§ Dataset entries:
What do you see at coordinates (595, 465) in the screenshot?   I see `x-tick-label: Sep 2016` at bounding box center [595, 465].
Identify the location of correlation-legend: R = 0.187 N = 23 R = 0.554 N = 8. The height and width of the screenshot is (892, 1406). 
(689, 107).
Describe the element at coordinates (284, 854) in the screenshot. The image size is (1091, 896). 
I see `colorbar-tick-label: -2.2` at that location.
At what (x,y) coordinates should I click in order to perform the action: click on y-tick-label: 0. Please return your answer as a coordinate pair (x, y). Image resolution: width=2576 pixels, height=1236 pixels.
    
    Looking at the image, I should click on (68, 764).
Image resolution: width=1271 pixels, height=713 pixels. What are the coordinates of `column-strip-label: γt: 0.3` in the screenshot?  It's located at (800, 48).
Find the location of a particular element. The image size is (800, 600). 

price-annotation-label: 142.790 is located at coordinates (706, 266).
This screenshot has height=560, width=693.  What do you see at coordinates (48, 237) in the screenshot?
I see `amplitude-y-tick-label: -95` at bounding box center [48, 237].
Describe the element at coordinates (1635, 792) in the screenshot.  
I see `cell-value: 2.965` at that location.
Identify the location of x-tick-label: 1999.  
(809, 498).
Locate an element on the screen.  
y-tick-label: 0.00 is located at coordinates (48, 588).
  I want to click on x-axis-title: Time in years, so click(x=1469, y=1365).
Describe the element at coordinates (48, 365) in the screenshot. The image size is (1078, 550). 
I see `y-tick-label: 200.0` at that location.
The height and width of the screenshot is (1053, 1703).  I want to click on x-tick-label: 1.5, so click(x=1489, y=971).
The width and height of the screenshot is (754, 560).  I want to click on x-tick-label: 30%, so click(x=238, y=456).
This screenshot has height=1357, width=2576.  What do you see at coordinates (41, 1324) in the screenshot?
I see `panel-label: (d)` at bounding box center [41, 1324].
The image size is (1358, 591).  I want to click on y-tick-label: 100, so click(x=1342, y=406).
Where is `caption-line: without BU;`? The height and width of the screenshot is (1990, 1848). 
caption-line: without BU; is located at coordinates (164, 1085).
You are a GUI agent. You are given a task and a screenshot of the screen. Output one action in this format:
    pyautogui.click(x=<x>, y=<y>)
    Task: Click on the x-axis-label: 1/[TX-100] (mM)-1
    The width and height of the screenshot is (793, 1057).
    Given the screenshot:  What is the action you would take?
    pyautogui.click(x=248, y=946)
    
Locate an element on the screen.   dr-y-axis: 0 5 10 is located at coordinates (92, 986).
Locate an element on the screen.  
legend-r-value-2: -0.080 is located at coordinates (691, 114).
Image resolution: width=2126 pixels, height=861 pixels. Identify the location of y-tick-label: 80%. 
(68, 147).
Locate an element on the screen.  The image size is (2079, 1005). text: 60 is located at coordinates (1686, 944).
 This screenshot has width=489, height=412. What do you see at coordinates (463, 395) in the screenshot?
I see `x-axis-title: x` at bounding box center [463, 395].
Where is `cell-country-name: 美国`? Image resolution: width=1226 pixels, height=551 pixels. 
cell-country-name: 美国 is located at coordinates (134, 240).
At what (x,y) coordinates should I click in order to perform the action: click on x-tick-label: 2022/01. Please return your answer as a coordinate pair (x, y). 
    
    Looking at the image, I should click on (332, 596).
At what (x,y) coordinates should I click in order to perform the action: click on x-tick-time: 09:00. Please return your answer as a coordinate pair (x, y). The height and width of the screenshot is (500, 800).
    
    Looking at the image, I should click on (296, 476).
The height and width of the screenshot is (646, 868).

§ Your objective: Rewrite the data above, changing every "Locate an element on the screen" to "Find an element on the screen" and leaving everything else as it is.

§ Response to the exercise:
What do you see at coordinates (595, 465) in the screenshot?   I see `x-tick-label: Sep 2016` at bounding box center [595, 465].
Identify the location of correlation-legend: R = 0.187 N = 23 R = 0.554 N = 8. The height and width of the screenshot is (892, 1406). 
(689, 107).
Describe the element at coordinates (284, 854) in the screenshot. The image size is (1091, 896). 
I see `colorbar-tick-label: -2.2` at that location.
At what (x,y) coordinates should I click in order to perform the action: click on y-tick-label: 0. Please return your answer as a coordinate pair (x, y). Image resolution: width=2576 pixels, height=1236 pixels.
    
    Looking at the image, I should click on (68, 764).
Image resolution: width=1271 pixels, height=713 pixels. What are the coordinates of `column-strip-label: γt: 0.3` in the screenshot?  It's located at (800, 48).
Find the location of a particular element. The image size is (800, 600). 

price-annotation-label: 142.790 is located at coordinates (706, 266).
This screenshot has height=560, width=693.  What do you see at coordinates (48, 237) in the screenshot?
I see `amplitude-y-tick-label: -95` at bounding box center [48, 237].
Describe the element at coordinates (1635, 792) in the screenshot.  
I see `cell-value: 2.965` at that location.
Identify the location of x-tick-label: 1999.  
(809, 498).
Find an element on the screen.  
y-tick-label: 0.00 is located at coordinates (48, 588).
  I want to click on x-axis-title: Time in years, so click(x=1469, y=1365).
Describe the element at coordinates (48, 365) in the screenshot. The image size is (1078, 550). 
I see `y-tick-label: 200.0` at that location.
The height and width of the screenshot is (1053, 1703).  I want to click on x-tick-label: 1.5, so click(x=1489, y=971).
The width and height of the screenshot is (754, 560).  I want to click on x-tick-label: 30%, so click(x=238, y=456).
This screenshot has height=1357, width=2576.  What do you see at coordinates (41, 1324) in the screenshot?
I see `panel-label: (d)` at bounding box center [41, 1324].
The image size is (1358, 591).  I want to click on y-tick-label: 100, so click(x=1342, y=406).
Where is `caption-line: without BU;`? The height and width of the screenshot is (1990, 1848). 
caption-line: without BU; is located at coordinates (164, 1085).
You are a GUI agent. You are given a task and a screenshot of the screen. Output one action in this format:
    pyautogui.click(x=<x>, y=<y>)
    Task: Click on the x-axis-label: 1/[TX-100] (mM)-1
    The width and height of the screenshot is (793, 1057).
    Given the screenshot:  What is the action you would take?
    pyautogui.click(x=248, y=946)
    
Find an element on the screen.   dr-y-axis: 0 5 10 is located at coordinates (92, 986).
Find an element on the screen.  
legend-r-value-2: -0.080 is located at coordinates (691, 114).
Image resolution: width=2126 pixels, height=861 pixels. Identify the location of y-tick-label: 80%. 
(68, 147).
Find an element on the screen.  The image size is (2079, 1005). text: 60 is located at coordinates (1686, 944).
 This screenshot has width=489, height=412. What do you see at coordinates (463, 395) in the screenshot?
I see `x-axis-title: x` at bounding box center [463, 395].
Where is `cell-country-name: 美国`? Image resolution: width=1226 pixels, height=551 pixels. 
cell-country-name: 美国 is located at coordinates (134, 240).
At what (x,y) coordinates should I click in order to perform the action: click on x-tick-label: 2022/01. Please return your answer as a coordinate pair (x, y). 
    
    Looking at the image, I should click on (332, 596).
At what (x,y) coordinates should I click in order to perform the action: click on x-tick-time: 09:00. Please return your answer as a coordinate pair (x, y). The height and width of the screenshot is (500, 800).
    
    Looking at the image, I should click on (296, 476).
The height and width of the screenshot is (646, 868).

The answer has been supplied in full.